The nonprofit partnership, established in October 2010, is seeking to raise $100 million in five years to accelerate the pace of academic reform in city schools.

The latest grants are:

$2 million to String Theory Schools to help them convert the low-performing Edmunds School in Frankford into a Renaissance charter school. String Theory operates the Philadelphia Performing Arts Charter School in South Philadelphia.

$1.3 million over three years to assist the Cristo Rey Philadelphia High School, a private, college-prep school for low-income students that will open in North Philadelphia in August. Schools in the national Cristo Rey network require students to participate in a work-study internship program to help cover their tuition.

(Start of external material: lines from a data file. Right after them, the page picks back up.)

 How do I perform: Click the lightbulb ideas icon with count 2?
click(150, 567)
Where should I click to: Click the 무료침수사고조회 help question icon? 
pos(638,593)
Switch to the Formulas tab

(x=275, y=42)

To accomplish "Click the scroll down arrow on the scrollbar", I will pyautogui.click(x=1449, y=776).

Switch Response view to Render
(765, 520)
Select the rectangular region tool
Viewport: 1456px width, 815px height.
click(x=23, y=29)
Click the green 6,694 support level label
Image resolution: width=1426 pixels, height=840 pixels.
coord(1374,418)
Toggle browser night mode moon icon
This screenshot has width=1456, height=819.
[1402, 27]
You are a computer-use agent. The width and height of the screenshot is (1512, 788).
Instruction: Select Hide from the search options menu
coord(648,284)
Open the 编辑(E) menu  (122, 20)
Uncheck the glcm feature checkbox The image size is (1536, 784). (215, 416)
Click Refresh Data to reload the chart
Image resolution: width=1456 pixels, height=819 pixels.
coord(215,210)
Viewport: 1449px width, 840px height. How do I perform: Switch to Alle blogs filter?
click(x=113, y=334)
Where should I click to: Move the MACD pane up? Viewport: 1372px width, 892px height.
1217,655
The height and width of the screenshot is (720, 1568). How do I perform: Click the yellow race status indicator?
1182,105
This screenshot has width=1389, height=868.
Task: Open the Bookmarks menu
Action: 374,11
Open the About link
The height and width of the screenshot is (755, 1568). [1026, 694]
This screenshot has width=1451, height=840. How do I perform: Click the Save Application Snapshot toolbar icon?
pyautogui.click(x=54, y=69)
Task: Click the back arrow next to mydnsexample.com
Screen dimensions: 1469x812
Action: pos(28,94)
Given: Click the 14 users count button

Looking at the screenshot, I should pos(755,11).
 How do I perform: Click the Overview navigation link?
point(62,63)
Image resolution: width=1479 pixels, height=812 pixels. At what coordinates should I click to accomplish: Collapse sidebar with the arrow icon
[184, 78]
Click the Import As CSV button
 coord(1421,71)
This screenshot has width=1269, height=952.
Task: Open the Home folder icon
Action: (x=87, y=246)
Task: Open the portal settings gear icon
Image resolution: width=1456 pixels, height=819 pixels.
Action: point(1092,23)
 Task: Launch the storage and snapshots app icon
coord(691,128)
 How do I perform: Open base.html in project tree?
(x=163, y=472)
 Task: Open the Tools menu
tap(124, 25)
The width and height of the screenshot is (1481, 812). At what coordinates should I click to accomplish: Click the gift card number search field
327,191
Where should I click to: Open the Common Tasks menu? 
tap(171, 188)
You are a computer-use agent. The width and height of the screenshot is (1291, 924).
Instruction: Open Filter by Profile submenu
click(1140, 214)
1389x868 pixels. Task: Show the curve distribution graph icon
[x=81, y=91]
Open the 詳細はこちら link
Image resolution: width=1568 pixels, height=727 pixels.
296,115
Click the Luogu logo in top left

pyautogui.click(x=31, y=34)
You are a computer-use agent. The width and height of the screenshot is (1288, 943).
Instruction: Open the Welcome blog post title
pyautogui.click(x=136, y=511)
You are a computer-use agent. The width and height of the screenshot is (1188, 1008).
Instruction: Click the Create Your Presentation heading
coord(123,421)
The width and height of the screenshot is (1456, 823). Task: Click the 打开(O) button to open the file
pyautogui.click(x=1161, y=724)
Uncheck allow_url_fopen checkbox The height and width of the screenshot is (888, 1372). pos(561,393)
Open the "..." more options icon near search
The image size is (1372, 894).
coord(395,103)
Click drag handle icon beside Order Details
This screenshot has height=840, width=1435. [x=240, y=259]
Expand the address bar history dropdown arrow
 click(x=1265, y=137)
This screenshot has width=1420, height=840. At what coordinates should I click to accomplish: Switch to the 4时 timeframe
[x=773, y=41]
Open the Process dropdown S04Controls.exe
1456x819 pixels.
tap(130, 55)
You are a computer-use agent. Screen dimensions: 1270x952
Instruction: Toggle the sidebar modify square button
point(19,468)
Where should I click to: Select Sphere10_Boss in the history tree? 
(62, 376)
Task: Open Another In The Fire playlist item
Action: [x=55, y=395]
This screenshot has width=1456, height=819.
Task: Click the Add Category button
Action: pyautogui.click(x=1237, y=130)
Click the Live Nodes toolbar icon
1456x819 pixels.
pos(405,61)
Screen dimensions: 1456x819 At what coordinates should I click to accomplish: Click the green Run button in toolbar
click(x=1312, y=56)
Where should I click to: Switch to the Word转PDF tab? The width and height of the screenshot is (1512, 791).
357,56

$350,000 to Freire Charter School, a Center City high school, to help it expand to add a middle-school program in the fall that will enroll 500 students in grades five through eight.

$175,000 to help the Sustainability Workshop develop plans to expand from a program at the Navy Yard with 30 seniors from district schools in South Philadelphia to a 300-student high school in 2013.

Gleason said that the partnership analyzes applicants' academic performance, leadership, and finances before awarding the grants.

Last fall, the organization inaugurated its grants program by distributing $2.4 million to three local charter operators that the Philadelphia School Reform Commission had selected to convert low-performing district schools into Renaissance charter schools.

Gleason said the partnership was pleased to be able to give grants to a more diverse group in this round of grants and expects more awards will be announced in the fall.

"Seven or eight schools are in the pipeline right now," he said.

Gleason said that the funding for the grants announced Thursday was in place before the William Penn Foundation's recent announcement that it would give the partnership $15 million over the next three years to support innovations in Philadelphia public, private, and charter schools.

In all, Gleason said, the partnership has collected more than $20 million in funding and expects to be able to announce additional support in the coming weeks.